Accordingly--and again, subject to the parties agreeing otherwise--the court finds that an easement of necessity exists, and that such easement runs along the easterly boundary of the disputed area coincident with the easterly boundary described in the deed for 56 Locust Road (i.e. the easterly boundary of the disputed area excluding any consideration of the extent to which the disputed area may extend into the Caputo property); the easement is ten feet wide. Any new opening(s) in the walls shall be at the expense of the defendant and any openings intended for use by the defendant shall have a lockable gate (also at the expense of the defendant--unless the parties agree that no gate is needed) the keys to which (or other means of locking and unlocking) shall be available to the owners of both 40 Locust Road and 56 Locust Road. Any new openings in existing fences, or relocation of sections of existing fences, will be at the expense of the defendant. Any damage (ruts or otherwise) caused by the defendant's use of the easement shall be corrected/repaired at the defendant's expense. The easement shall not be paved unless the parties agree otherwise (although boards or other temporary surfaces may be used). All of the foregoing order pertaining to the easement of necessity is subject to any land-use regulations of the Town, including but not limited to wetlands regulations pertaining to the disputed area, e.g., any agreement relating to paving is subject to such regulations.

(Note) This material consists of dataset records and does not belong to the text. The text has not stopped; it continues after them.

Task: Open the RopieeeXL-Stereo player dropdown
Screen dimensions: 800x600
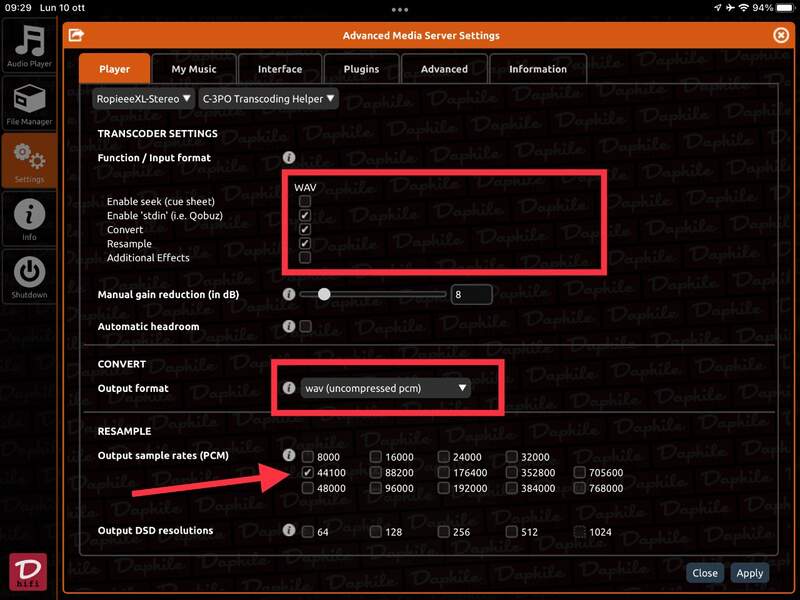Action: [143, 99]
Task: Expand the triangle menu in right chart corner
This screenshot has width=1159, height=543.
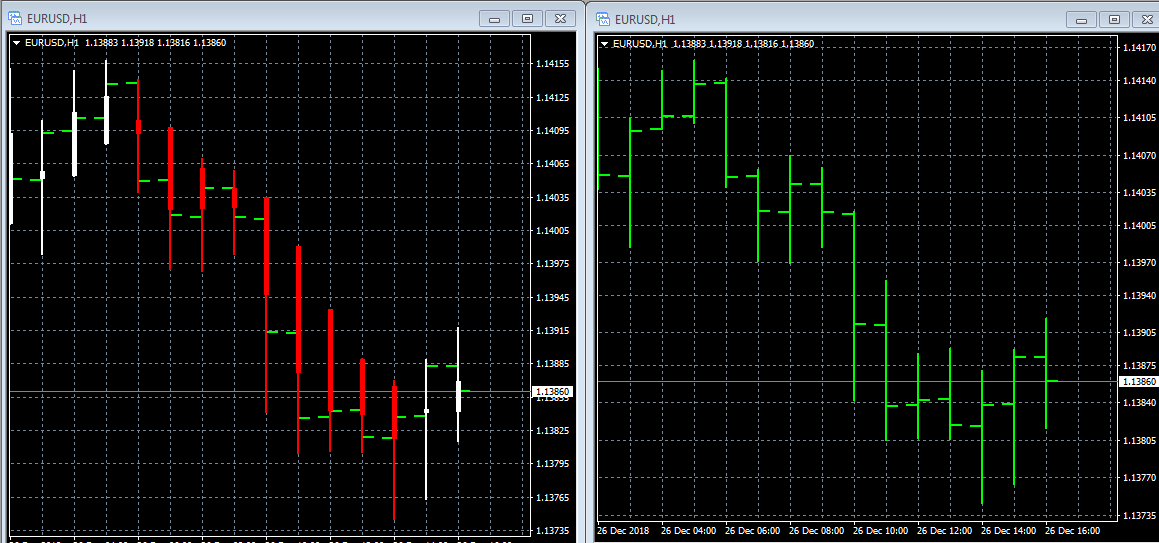Action: [604, 44]
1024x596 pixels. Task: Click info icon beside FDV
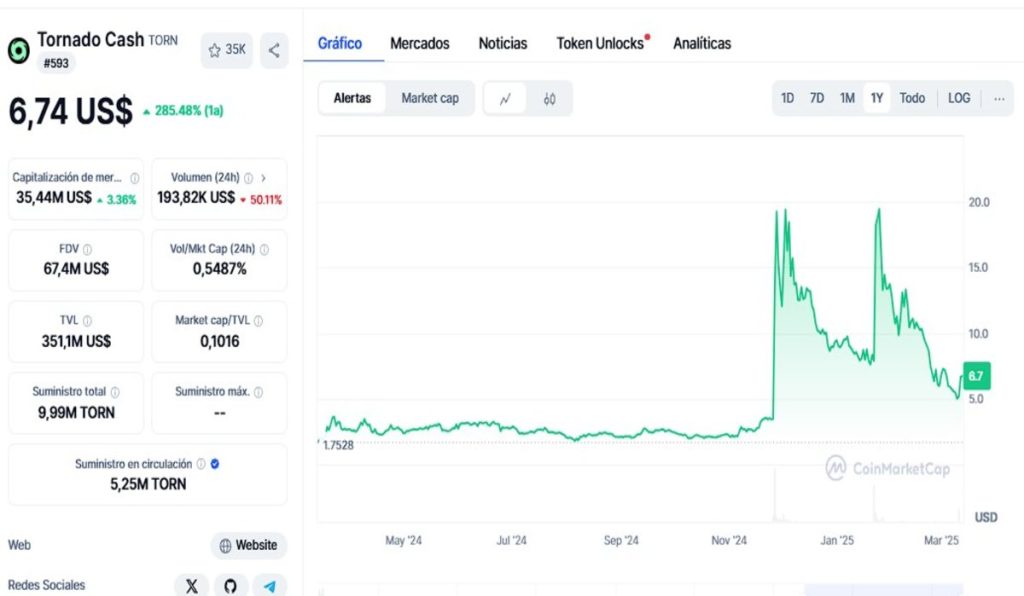pyautogui.click(x=88, y=249)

To the extent that the disputed area has been described as a trapezoid (the shape of the overlap of the disputed area and the deeded description of the defendant's property), the easement is intended to run along the shorter of the two parallel sides of the trapezoid, which also is the shortest distance between the two segments of the defendant's property. The court has attached 2 maps showing the approximate location of the easement; one is on a reduced portion of Exhibit 7 to trial Exhibit 52, and the other is a copy of Exhibit 17 from trial Exhibit 49. (A row of asterisks indicates the location.)
Conclusion
The court finds that the plaintiffs have proven, by clear and convincing evidence, their ownership of the disputed area, to the extent it overlaps the property description set forth in the defendant's deed, by virtue of adverse possession. (The court was not asked to adjudicate title to the small triangular portion of the disputed area extending onto the Caputo property.) To the extent that the difference between adverse possession and a prescriptive easement (other than burden of proof) is the requirement of exclusive use/Alastair, the plaintiffs have proven a prescriptive easement, as well. The defendant has failed to prove any of its special defenses, and therefore judgment may enter in favor of the plaintiffs on both counts.
With respect to the counterclaims, the defendant has failed to prove the first three counterclaims, but has established an easement of necessity, and the court enters judgment in favor of the defendant accordingly, the easement consisting of a 10-foot strip along the easterly boundary of the disputed area, being the area along the border as described in defendants deed starting at the wall that is generally the northerly boundary of the plaintiff's property extending into the disputed area, and the easement extending along that property line to the perpendicular wall that separates the southerly, otherwise-landlocked parcel from the disputed area (as shown on the two attachments to this decision).